* Problem to work on
Retype each line of the listing. Do not alter anything.

* Input material
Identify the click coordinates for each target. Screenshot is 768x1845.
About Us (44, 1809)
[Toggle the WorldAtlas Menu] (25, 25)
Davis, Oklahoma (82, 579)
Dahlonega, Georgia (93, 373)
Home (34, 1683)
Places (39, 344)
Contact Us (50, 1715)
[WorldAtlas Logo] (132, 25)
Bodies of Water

* Reply to the exercise
Identify the click coordinates for each target. Screenshot is 768x1845.
About Us (44, 1809)
[Toggle the WorldAtlas Menu] (25, 25)
Davis, Oklahoma (82, 579)
Dahlonega, Georgia (93, 373)
Home (34, 1683)
Places (39, 344)
Contact Us (50, 1715)
[WorldAtlas Logo] (132, 25)
Bodies of Water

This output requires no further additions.